PROVIDED TEXT.

The cause for the low quality of this language and its implementation is its community: it quickly becomes obvious that the developers are not professionals, as illustrated by the hilarious tale that started with

int size;
if (size > INT_MAX) …

As I come to know PHP more, my feelings are summed up precisely by Eevee in this beautiful analogy:

I can’t even say what’s wrong with PHP, because— okay. Imagine you have uh, a toolbox. A set of tools. Looks okay, standard stuff in there.

You pull out a screwdriver, and you see it’s one of those weird tri-headed things. Okay, well, that’s not very useful to you, but you guess it comes in handy sometimes.

You pull out the hammer, but to your dismay, it has the claw part on both sides. Still serviceable though, I mean, you can hit nails with the middle of the head holding it sideways.

You pull out the pliers, but they don’t have those serrated surfaces; it’s flat and smooth. That’s less useful, but it still turns bolts well enough, so whatever.

And on you go. Everything in the box is kind of weird and quirky, but maybe not enough to make it completely worthless. And there’s no clear problem with the set as a whole; it still has all the tools.

Now imagine you meet millions of carpenters using this toolbox who tell you “well hey what’s the problem with these tools? They’re all I’ve ever used and they work fine!” And the carpenters show you the houses they’ve built, where every room is a pentagon and the roof is upside-down. And you knock on the front door and it just collapses inwards and they all yell at you for breaking their door.

That’s what’s wrong with PHP.

Recommended reading: I got much more useful advice from this post than from the above-mentioned book »The Good Parts«.

My analogy for knocking at the door is trying to find a way to use prepared statements or database transactions with this language.

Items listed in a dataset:

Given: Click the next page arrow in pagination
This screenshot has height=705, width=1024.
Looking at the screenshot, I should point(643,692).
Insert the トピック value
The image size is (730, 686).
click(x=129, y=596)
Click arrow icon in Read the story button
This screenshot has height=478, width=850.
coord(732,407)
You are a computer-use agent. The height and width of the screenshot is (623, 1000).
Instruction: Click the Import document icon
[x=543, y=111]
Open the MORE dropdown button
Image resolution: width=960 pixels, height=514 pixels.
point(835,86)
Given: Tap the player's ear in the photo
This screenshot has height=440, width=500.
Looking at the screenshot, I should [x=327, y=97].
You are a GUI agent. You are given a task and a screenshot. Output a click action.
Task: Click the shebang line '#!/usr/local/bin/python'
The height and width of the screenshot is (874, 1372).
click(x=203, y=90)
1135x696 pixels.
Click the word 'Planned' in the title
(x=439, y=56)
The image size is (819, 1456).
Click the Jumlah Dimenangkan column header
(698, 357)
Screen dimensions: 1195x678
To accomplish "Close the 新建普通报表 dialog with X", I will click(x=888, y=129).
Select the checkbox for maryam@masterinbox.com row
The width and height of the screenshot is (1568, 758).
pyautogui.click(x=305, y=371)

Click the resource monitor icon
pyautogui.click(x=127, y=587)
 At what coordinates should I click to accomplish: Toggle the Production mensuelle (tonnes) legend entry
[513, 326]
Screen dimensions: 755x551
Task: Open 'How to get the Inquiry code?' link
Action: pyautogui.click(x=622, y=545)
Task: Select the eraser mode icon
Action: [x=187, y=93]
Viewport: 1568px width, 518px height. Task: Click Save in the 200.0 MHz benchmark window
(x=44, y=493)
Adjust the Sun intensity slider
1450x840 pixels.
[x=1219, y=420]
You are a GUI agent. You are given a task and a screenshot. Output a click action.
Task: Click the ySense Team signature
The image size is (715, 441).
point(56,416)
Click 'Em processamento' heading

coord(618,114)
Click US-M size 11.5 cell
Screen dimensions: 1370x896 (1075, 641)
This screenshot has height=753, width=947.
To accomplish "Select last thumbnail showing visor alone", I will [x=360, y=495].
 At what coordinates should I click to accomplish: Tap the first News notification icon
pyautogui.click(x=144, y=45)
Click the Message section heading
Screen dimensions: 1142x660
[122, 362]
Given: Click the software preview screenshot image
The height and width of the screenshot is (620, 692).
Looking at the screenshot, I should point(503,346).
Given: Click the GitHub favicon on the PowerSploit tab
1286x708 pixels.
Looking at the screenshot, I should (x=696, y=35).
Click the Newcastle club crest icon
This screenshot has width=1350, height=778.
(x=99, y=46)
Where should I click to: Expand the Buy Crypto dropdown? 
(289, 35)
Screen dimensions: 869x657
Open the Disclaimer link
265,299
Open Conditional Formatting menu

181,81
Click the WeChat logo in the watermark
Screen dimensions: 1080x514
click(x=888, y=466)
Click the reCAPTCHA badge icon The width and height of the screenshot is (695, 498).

AIM 1. Translate this sentence from the PHP text into Spanish: "Everything in the box is kind of weird and quirky, but maybe not enough to make it completely worthless."
AIM 2. In the toolbox analogy of the PHP text, what is odd about the hammer?
AIM 3. Name every tool that the PHP text describes being pulled out of the toolbox.

EXERCISE SOLUTION 1. Todo lo que hay en la caja es algo raro y peculiar, pero quizá no lo suficiente como para que sea completamente inútil.

EXERCISE SOLUTION 2. It has the claw part on both sides.

EXERCISE SOLUTION 3. Screwdriver, hammer, pliers